Column - 22 Maart, of als het politieke persoonlijk wordt
Column door Peter van der Heiden
Blijven leven
Terwijl dinsdagavond Brussel, België en Europa hun best deden om om te gaan met de voorlopig laatste uitbarsting van jihadistisch geweld, bevond ik mij in het ziekenhuis, bij een heel andere strijd. De doodstrijd van mijn moeder. Haar hoogbejaarde en uiterst kwetsbare lijf verzette zich tot het uiterste tegen het onafwendbaar naderende einde. Zij wilde met alle geweld, en dat bedoel ik in dit geval letterlijk, blijven leven.
Misschien totaal ongepast voelde ik me verbonden met de nabestaanden van de slachtoffers van de aanslagen in Brussel. Daar zaten misschien wel honderden mensen toe te kijken hoe hun geliefden vochten voor hun leven. En tientallen anderen maakten mee wat ik onafwendbaar ook mee zou gaan maken: het verlies van een geliefde. Maar ik voelde ook mee met de nabestaanden van de daders. Ook zij moeten in het reine komen met het verlies van een dierbare, in het besef dat die zo veel ellende en verdriet op zijn kerfstok had.

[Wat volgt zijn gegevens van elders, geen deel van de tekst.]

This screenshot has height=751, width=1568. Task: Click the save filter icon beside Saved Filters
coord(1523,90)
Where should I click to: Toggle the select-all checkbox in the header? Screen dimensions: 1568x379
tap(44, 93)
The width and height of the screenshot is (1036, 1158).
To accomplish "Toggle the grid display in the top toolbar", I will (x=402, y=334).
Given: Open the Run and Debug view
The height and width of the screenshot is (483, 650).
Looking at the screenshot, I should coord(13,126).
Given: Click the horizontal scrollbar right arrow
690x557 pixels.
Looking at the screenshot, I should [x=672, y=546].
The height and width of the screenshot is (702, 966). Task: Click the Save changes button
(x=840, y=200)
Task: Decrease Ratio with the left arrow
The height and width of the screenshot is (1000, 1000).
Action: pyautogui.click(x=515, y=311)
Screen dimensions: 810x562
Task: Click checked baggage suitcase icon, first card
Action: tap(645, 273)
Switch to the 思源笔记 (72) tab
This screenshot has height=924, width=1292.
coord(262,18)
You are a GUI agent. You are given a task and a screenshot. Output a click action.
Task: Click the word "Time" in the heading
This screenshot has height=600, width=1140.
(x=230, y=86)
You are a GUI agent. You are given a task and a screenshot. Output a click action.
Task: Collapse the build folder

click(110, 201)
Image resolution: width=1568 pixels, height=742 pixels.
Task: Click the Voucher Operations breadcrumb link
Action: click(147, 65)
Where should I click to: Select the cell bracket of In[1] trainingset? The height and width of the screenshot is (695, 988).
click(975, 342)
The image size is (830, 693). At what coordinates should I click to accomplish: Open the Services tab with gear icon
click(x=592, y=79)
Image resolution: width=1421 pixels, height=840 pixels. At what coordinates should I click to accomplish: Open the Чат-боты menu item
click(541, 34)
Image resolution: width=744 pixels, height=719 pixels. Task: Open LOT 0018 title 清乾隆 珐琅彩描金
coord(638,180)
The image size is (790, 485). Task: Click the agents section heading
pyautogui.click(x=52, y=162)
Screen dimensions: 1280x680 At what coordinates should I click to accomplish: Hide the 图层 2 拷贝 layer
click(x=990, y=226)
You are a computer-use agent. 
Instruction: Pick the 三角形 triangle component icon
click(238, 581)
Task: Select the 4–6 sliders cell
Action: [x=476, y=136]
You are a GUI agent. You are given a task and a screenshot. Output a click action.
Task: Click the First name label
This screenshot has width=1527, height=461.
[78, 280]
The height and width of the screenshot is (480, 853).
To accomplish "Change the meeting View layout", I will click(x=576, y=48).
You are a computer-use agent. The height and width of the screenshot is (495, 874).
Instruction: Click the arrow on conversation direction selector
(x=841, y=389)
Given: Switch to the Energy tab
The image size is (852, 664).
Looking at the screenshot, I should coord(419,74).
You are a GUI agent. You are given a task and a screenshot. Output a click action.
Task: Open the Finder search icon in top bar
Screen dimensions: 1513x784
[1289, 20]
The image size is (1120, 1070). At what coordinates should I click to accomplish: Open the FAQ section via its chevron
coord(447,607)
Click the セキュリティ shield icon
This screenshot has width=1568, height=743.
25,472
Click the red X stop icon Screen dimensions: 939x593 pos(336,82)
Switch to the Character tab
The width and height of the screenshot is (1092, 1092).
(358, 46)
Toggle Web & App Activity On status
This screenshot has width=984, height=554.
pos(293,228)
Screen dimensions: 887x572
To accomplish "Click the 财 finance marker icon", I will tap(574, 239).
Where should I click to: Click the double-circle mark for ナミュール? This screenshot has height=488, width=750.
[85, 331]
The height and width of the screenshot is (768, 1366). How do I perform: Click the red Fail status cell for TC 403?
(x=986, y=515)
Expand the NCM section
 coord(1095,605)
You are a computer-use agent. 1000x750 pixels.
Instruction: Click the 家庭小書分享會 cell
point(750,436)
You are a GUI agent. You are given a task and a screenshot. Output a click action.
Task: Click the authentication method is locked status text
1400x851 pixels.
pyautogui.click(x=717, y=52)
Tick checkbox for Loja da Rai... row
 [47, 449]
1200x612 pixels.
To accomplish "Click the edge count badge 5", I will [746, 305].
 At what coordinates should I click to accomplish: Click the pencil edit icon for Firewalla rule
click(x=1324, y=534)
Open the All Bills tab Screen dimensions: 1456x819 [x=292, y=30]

Woede? Frustratie? Haat? Religieus fanatisme?
Maar wat ik vooral voelde was het enorme contrast tussen mijn hoogbejaarde moeder, die vocht om te kunnen blijven leven, en de aanslagplegers, die juist vochten om te doden en te sterven. Wat er in mijn moeder omging kan ik nog wel raden, maar inleven in de gemoedstoestand van deze daders lukt mij eigenlijk niet. Is het woede? Frustratie? Haat? Religieus fanatisme? Wat kan je er in vredesnaam toe brengen om zo'n verschrikkelijke zelfmoordactie uit te voeren? Hoe wordt je van een simpele carjacker een fundamentalistische zelfmoordterrorist? Ik heb werkelijk geen idee.
Geen uitzicht hebben op iets positiefs
Mijn moeder vocht omdat zij een doel had om te blijven leven, omdat zij de mensen van wie zij hield niet wilde loslaten. Zij had uitzicht op iets positiefs: op liefde, die zij zo belangrijk vond dat zij die wilde blijven voelen. Misschien is dat het wel. Misschien is het wel zo eenvoudig dat de aanslagplegers gewoon geen uitzicht hebben op iets positiefs, überhaupt uitzichtloos zijn, dat zij geen toekomst zien voor zichzelf en dus geen reden hebben om te blijven leven - en dat ze dat de westerse wereld zo kwalijk nemen dat het hoogst haalbare doel is om met de eigen dood zo veel mogelijk levens mee te nemen. Levens die wél hoop hadden, wél uitzicht hadden, en die daarmee de eigen uitzichtloosheid van de jihadi's er nog eens extra inwreven. Het eigen onfortuin schrijnt des te meer als het gevoeld wordt temidden van blije, gelukkige, gewone mensen, die hun eigen blije, gelukkige, gewone dingen doen. Uitgekotst door de samenleving hebben deze jihadterroristen de maatschappij de rug toegekeerd - en die gewone, blije, gelukkige mensen én de samenleving moeten daarvoor bloeden. Letterlijk.
22 maart 2016
Ik zal de dag van 22 maart 2016 nooit vergeten. Tegen alle waarschijnlijkheid in won mijn moeder haar strijd. In ieder geval tijdelijk - maar die tijdelijkheid is nu net de essentie van het leven. En 22 maart is weer een volgend ijkpunt in de mondiale vastberadenheid om ook van het terrorisme te winnen, al hoop ik dat die overwinning meer permanent zal blijken te zijn.
Peter van der Heiden is parlementair historicus en werkt op de Radboud Universiteit. Hij sprak deze column uit bij het Actualiteitencollege van 24 maart 2016 naar aanleiding van de aanslagen in Brussel op 22 maart 2016.